- To be done:
Beginning with the line that contains "You are a computer-use" and continuing through the line that contains "Switch to isometric view cube icon", reproduce those lines with "listing" swapped for "order" and everything else left unchanged. Omit the pictures from your answer.

- Extracted information:
- - - -
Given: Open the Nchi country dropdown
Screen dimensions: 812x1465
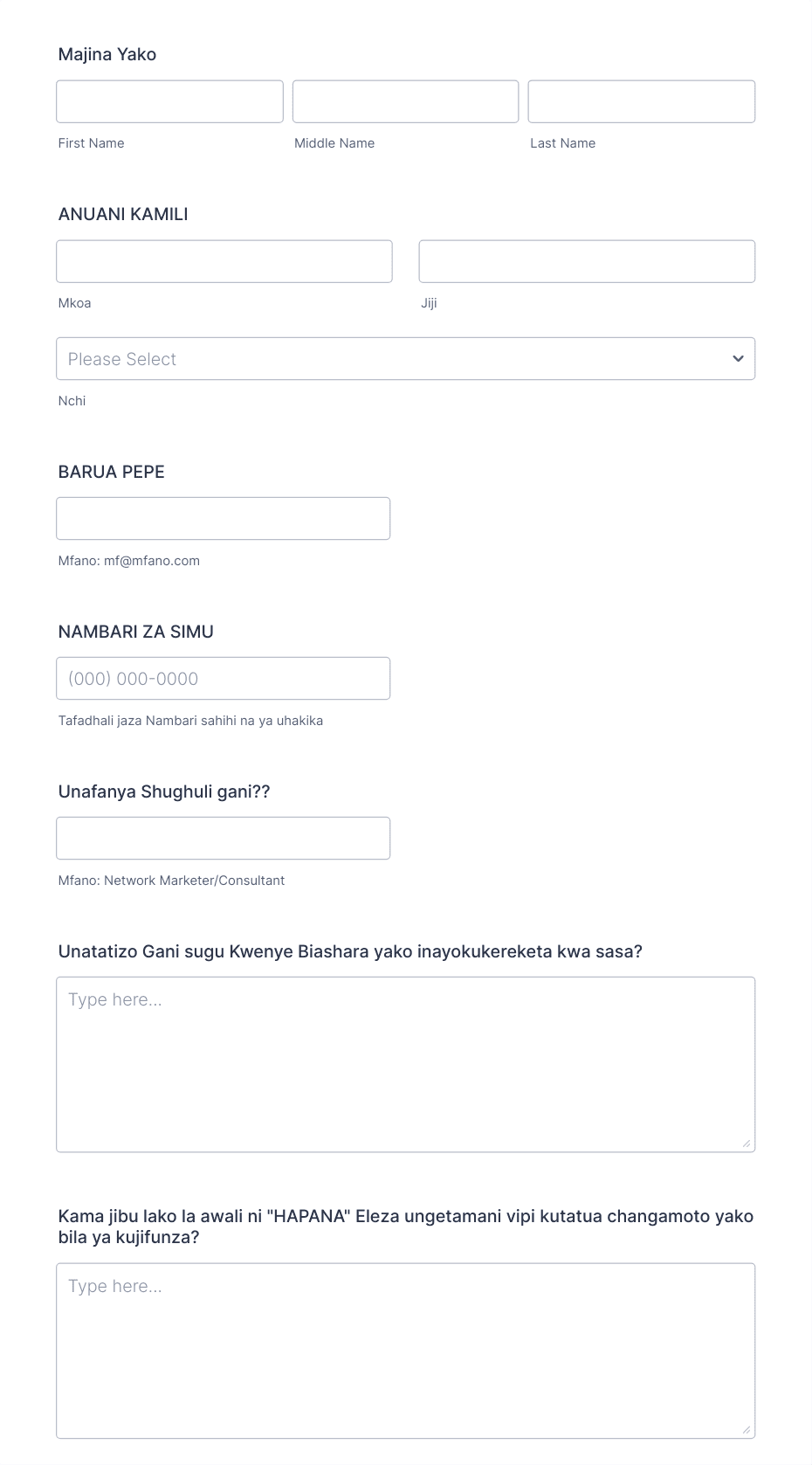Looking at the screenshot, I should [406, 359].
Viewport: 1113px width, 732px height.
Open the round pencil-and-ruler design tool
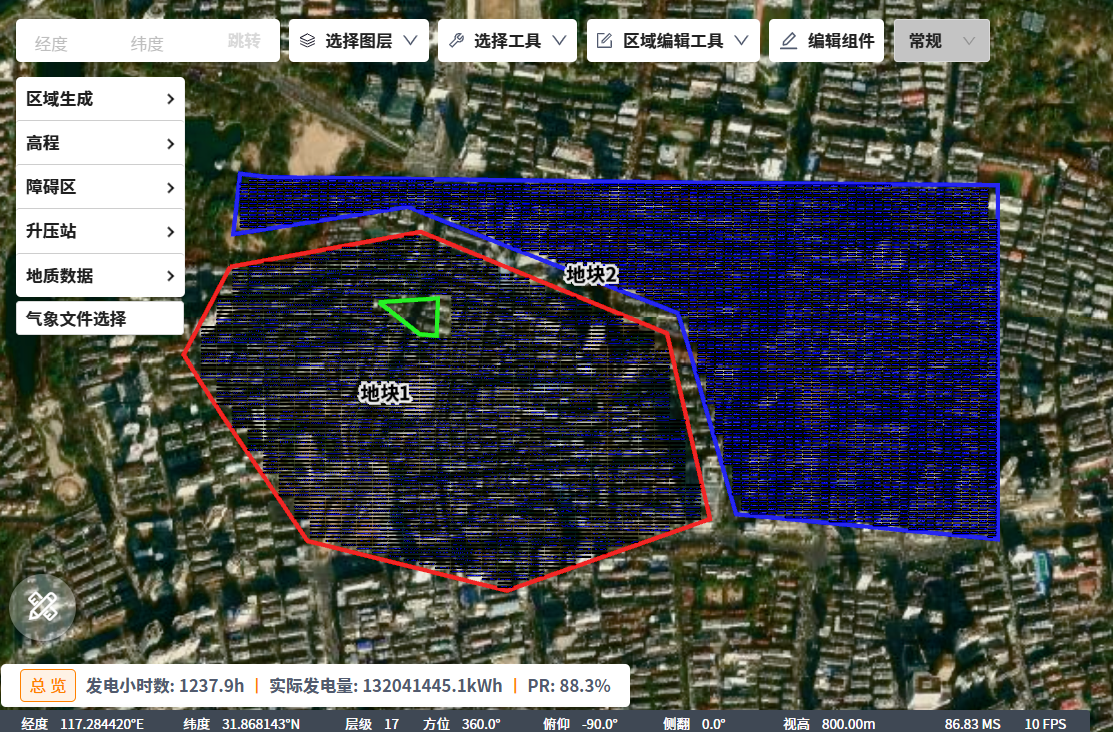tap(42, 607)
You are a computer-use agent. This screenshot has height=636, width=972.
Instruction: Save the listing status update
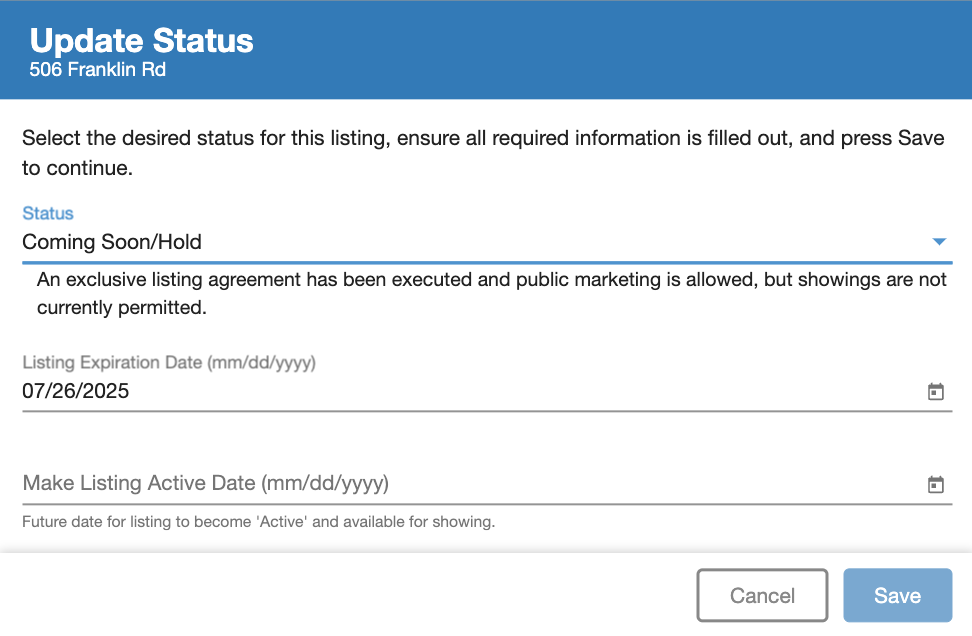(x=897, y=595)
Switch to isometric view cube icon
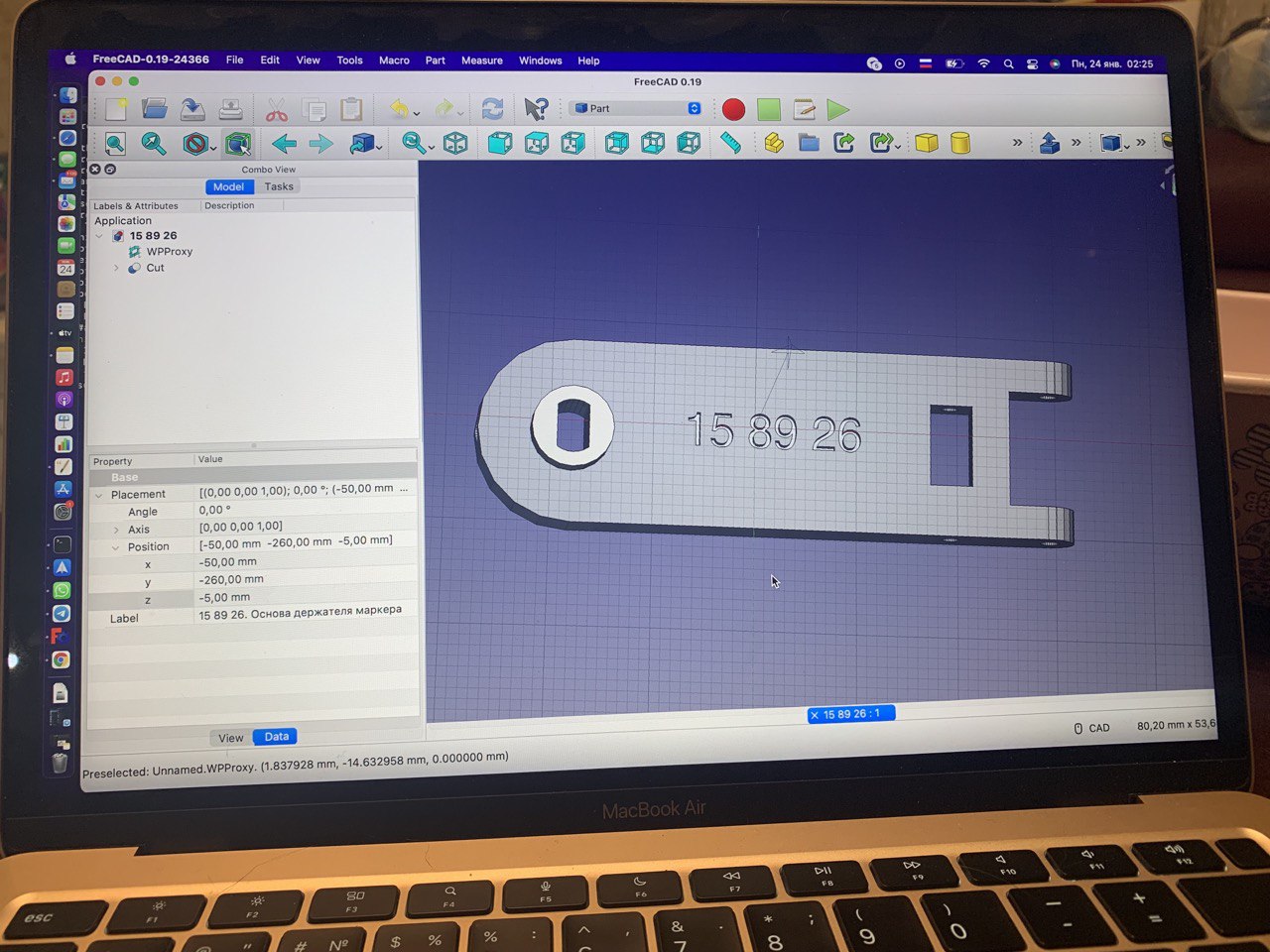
- - - -
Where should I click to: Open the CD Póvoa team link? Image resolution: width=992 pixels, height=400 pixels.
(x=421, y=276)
- - - -
- Solution to the exercise:
You are a computer-use agent. This screenshot has height=636, width=972.
Instruction: Save the order status update
(x=897, y=595)
Switch to isometric view cube icon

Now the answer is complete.